InTouch Games hit with £6.1m fine for social responsibility and money laundering failings

Company hit with third financial penalty for regulatory failures.

The UK-based online gaming operator InTouch Games has been fined for a third time by the Gambling Commission. The company, which runs 11 websites such as bonusboss.co.uk, cashmo.co.uk, drslot.co.uk, jammymonkey.com and slotfactory.com, failed a gambling compliance assessment last March, which triggered an investigation and the latest fine of £6.1m ($7.6m).

In 2019, the company paid a £2.2m ($2.7m) settlement for regulatory failures, plus a £3.4m ($4.2m) fine and warning in 2021 for further failures.

“This £6.1m fine shows that we will take escalating enforcement action where failures are repeated and all licensees should be acutely aware of this.”

Kay Roberts, Executive Director of Operations

“Considering this operator’s history of failings we expected to see significant improvement when we carried out our planned compliance assessment. Disappointingly, although many improvements had been made, there was still more to do”, said Kay Roberts, Executive Director of Operations.

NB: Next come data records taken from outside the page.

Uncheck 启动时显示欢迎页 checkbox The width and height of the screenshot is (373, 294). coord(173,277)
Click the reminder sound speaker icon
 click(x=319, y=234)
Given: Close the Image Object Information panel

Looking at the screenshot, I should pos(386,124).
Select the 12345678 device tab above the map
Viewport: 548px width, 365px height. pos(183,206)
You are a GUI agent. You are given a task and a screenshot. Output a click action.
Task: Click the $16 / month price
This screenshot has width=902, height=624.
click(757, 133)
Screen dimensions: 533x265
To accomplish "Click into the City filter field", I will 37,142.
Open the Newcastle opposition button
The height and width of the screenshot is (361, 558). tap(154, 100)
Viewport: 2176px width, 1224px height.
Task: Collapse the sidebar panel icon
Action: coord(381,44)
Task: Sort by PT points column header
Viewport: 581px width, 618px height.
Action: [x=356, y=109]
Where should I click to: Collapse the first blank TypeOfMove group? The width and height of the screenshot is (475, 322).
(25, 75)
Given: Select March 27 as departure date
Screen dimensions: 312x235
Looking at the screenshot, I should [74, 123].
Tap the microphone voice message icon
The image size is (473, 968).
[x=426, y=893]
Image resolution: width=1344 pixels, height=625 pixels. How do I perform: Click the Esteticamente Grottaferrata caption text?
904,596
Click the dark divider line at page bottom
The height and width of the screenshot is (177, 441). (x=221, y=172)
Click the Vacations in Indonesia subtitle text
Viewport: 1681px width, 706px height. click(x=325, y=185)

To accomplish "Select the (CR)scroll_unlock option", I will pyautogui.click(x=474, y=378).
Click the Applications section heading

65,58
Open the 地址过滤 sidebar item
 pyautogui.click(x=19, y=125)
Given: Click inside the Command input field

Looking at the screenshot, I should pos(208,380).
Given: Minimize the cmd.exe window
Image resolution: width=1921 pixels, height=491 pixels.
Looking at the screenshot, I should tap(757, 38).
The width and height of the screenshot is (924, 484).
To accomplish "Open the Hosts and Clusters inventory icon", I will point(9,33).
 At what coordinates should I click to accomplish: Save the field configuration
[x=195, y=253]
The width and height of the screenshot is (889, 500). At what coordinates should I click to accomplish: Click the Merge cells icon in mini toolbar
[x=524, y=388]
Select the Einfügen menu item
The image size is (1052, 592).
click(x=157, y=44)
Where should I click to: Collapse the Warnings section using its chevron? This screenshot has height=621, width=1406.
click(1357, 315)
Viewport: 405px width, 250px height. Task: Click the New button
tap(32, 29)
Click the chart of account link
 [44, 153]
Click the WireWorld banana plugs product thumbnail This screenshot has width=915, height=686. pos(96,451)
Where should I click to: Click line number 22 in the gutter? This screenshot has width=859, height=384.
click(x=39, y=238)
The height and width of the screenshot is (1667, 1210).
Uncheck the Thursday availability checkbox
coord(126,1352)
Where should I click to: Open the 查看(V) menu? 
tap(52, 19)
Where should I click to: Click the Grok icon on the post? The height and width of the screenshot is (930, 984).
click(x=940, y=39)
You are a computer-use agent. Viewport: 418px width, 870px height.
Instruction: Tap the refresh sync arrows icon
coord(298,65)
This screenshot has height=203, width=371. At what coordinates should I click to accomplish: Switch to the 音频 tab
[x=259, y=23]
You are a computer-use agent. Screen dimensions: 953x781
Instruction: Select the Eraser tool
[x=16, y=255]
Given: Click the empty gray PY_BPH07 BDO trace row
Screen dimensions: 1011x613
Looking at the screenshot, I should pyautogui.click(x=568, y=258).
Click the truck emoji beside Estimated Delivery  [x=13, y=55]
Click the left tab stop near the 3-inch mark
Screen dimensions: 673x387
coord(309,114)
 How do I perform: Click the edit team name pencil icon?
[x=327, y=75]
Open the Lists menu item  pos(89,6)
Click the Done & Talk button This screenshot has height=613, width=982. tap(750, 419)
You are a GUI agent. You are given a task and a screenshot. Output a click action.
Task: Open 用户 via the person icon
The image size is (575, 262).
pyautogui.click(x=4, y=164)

“This £6.1m fine shows that we will take escalating enforcement action where failures are repeated and all licensees should be acutely aware of this.”

No policies or controls

This time, InTouch Games failed to take social responsibility for:

  • not interacting with one of its customers until seven weeks after they had been flagged for erratic play patterns and extended periods of play;
  • accepting a customer’s word that they earned £6,000 ($7,426) a month without verifying this information after the customer account was flagged due to customer spend and gambling during unsociable hours;

The anti-money-laundering failures included:

  • not adequately taking account of the risk of a customer being a beneficiary of a life insurance policy; having links to high-risk jurisdictions; or being a politically exposed person (“PEP”), being a family member of a PEP or known close associates of a PEP, within its money laundering and terrorist financing risk assessment; and;
  • not having policies, procedures and controls in place to address these risk factors;
  • not sufficiently considering the Commission’s money-laundering and terrorist-financing risk assessment or guidance;
  • not ensuring its policies, procedures and controls were implemented effectively.

The company was found not to have followed its own policy to request source of funds information from customers who had deposited and lost £10,000 ($12,371) in a 12-month period.